▸ The request
Render this sentence from the passage on Julian Burnside in Spanish: "In this documentary Julian Burnside traverses the globe to see how other Western countries treat refugees."

▸ Quoted text
Burnside is one of Australia's leading commercial barristers, successfully representing some of Australia's most high-profile business people. Until the late 1990s, he mainly acted for the 'big end of town'. But all that changed in 2001 when he was asked to act pro bono in the Tampa case and discovered that Australia was doing very disturbing things to refugees. Since then he has become one of the most outspoken defenders of the rights of refugees and asylum seekers and a fierce critic of Australian government policy. He believes that successive Australian governments have failed to meet their international obligations, breaching the Declaration of Human Rights, the International Rights of the Child and the Refugee Convention.

As Burnside says, 'The human dimension of the problem is kept well hidden. The tragedy is that those who suffer it are politically irrelevant, and those who have the power to change it either do not know or do not care'.

In this documentary Julian Burnside traverses the globe to see how other Western countries treat refugees. In New York, he attends the UN meeting on refugees where the world's leaders are gathered, at great expense, to find a solution to the greatest refugee crisis since World War II. But he finds the West is unwilling to resettle just 1 million of the 22.5 million refugees currently displaced.

▸ Provided data

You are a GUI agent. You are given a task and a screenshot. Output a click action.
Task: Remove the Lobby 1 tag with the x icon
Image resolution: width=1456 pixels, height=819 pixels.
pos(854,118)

▸ Written solution
En este documental, Julian Burnside recorre el mundo para ver cómo tratan otros países occidentales a los refugiados.